At town hall meetings, symposiums, high school-focused prevention programs and screenings of the documentary “Chasing the Dragon: The Life of an Opiate Addict,” U.S. attorneys are partnering with medical professionals, tribal leaders and public health officials to bring attention to this epidemic, highlight law enforcement success in disrupting drug trafficking operations, and providing the public and those struggling with addiction information about available resources for treatment.
Working together, we can tackle the problem.
In New Mexico – a state that, in 2014, had the second-highest per capita overdose death rate in the country – we are seeing the benefits of collaboration.

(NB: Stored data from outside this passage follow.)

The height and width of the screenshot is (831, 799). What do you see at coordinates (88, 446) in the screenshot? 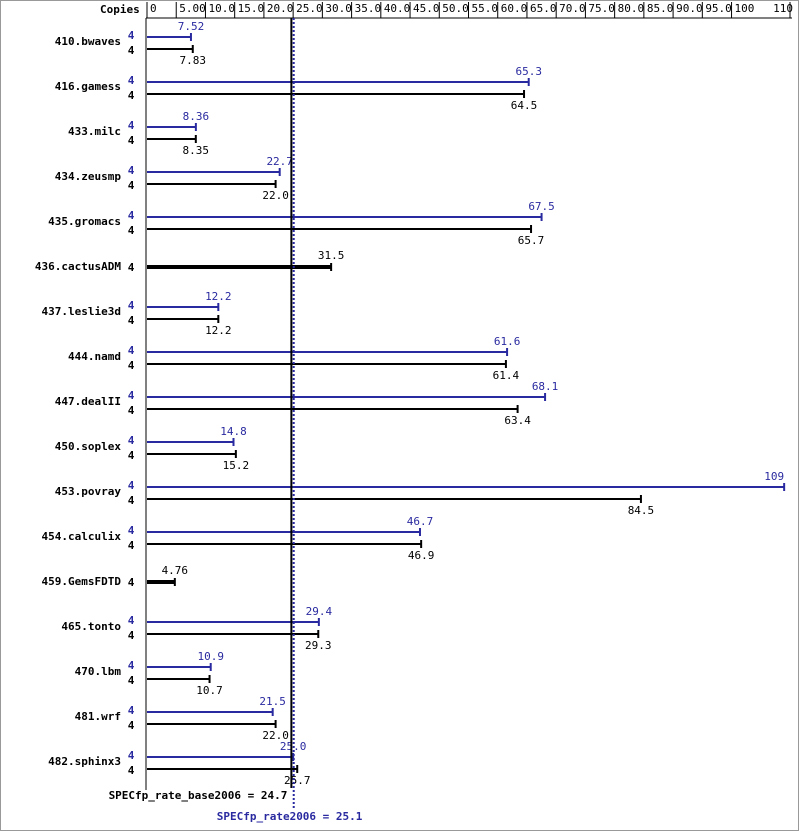
I see `category-label: 450.soplex` at bounding box center [88, 446].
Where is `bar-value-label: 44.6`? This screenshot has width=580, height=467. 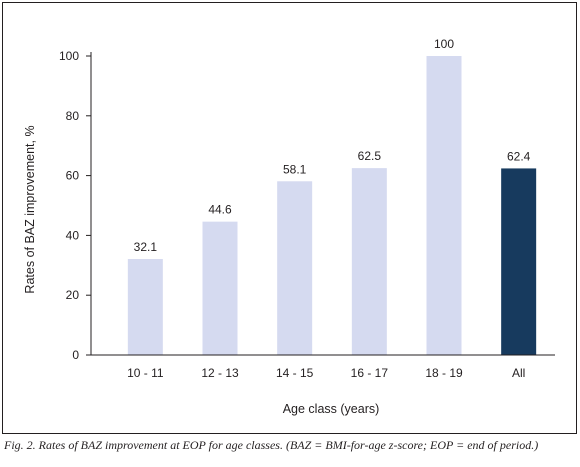 bar-value-label: 44.6 is located at coordinates (220, 210).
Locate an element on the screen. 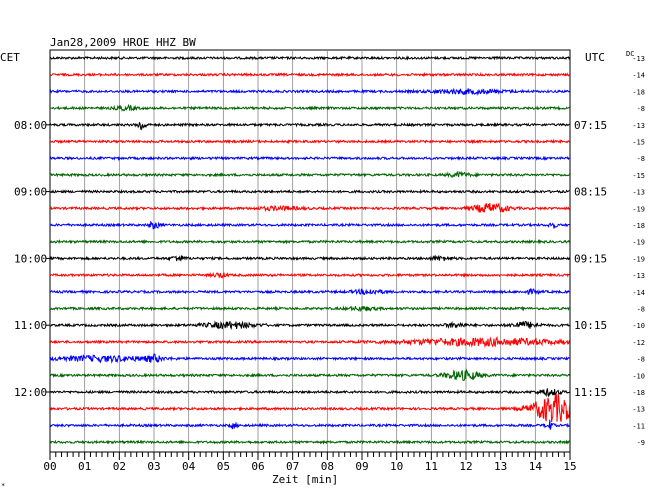 This screenshot has height=494, width=650. cet-time-label: 09:00 is located at coordinates (30, 192).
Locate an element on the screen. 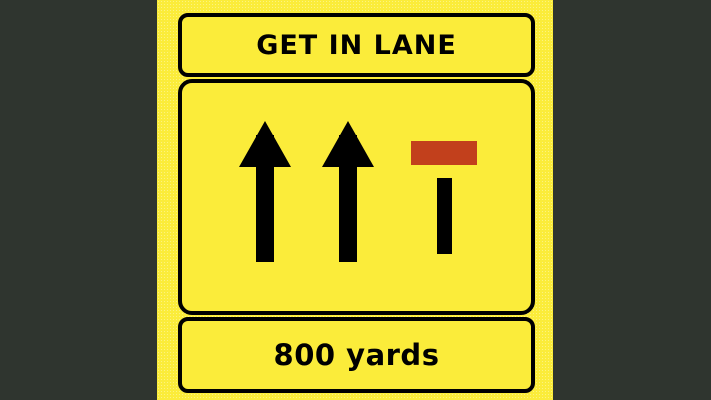 The image size is (711, 400). lane-2-arrow-ahead-icon is located at coordinates (348, 192).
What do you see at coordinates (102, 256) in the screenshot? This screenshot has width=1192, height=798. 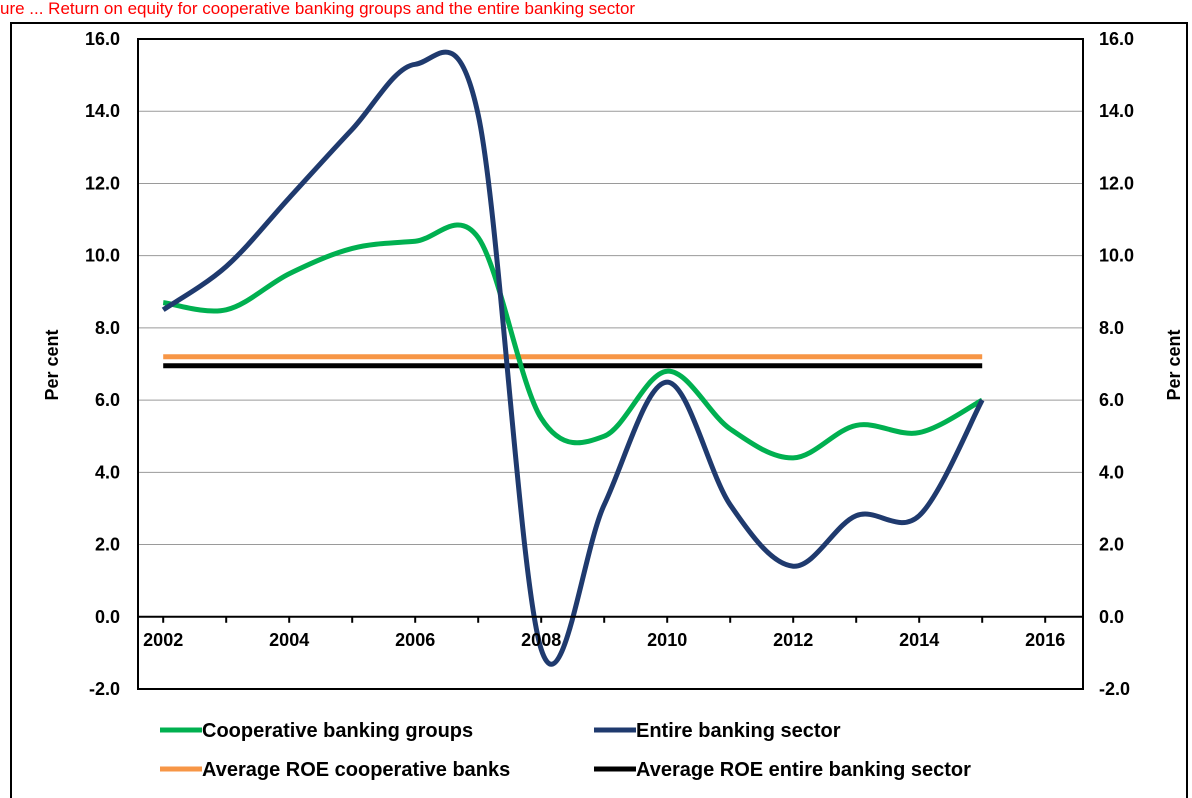 I see `y-tick-label-left: 10.0` at bounding box center [102, 256].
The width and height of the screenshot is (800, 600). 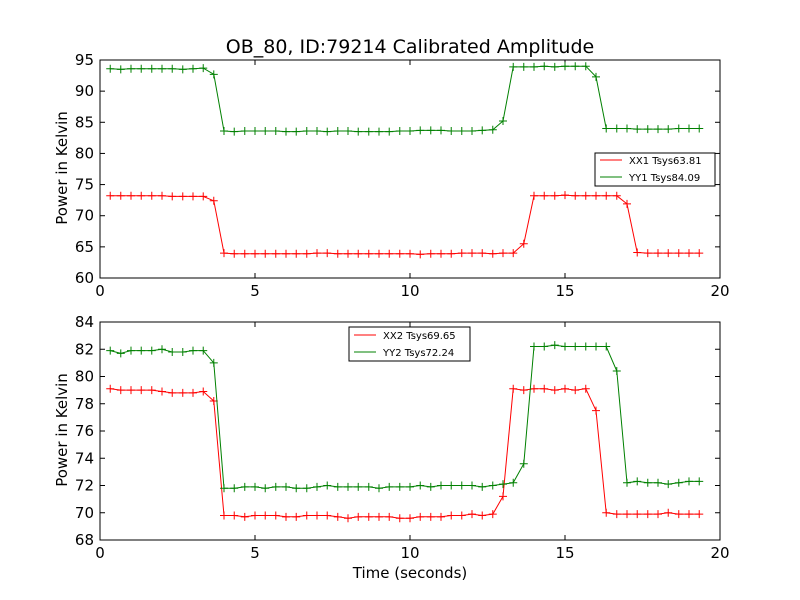 What do you see at coordinates (62, 430) in the screenshot?
I see `bottom-y-axis-label: Power in Kelvin` at bounding box center [62, 430].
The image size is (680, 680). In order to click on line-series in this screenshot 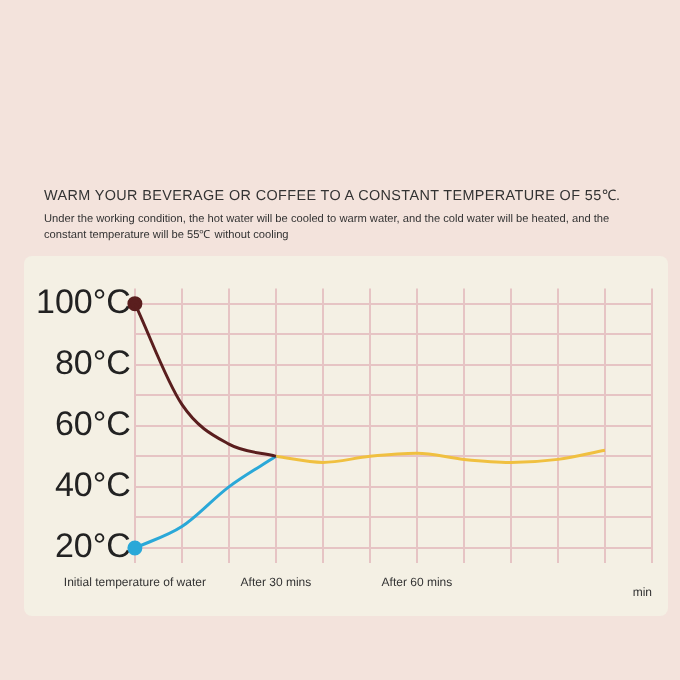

In 2015, the U.S. Attorney’s Office for the District of New Mexico partnered with the University of New Mexico’s Health Sciences Center to launch the HOPE (Heroin and Opioid Prevent and Education) Initiative. This program works with local community organizations, such as the Bernalillo County Opioid Accountability Initiative, and is focused on strengthening diversion, rehabilitation and reentry programs.
This week, the HOPE Initiative will host a listening session with the leadership of the Eight Northern Indian Pueblos Council, representing eight of New Mexico’s 22 federally recognized tribes located in a region of the state hardest hit by the opioid epidemic.
They will be joined by the U.S. Attorney, senior leadership in the Office of the Deputy Attorney General, Indian Health Service employees who provide care to the state’s Native American population, and University of New Mexico physicians who are providing pain and addiction training to Indian Health Service providers throughout the country.
As part of an ongoing effort to address the needs of our most vulnerable communities, the U.S. Attorney’s Office in New Mexico has also partnered with the Pueblo of Isleta to establish one of the first reentry programs in Indian country.
By working together to ensure that formerly incarcerated tribal citizens have access to housing, substance abuse programs, and education and employment opportunities, we are providing them with the tools and the support needed to successfully reenter their communities.
Efforts such as these play an important role in combatting the heroin and opioid epidemic ravaging not only New Mexico, but also the entire country. The work of culturally appropriate and innovative programs like the HOPE Initiative and the reentry program at the Pueblo of Isleta are an example of innovation we can build upon at the Department of Justice with other federal, tribal, state and local agencies.
Together, we must address this major public health crisis by preventing addiction, enforcing drug laws that hold accountable those who are poisoning our communities, and healing those whose lives have been taken over by this affliction.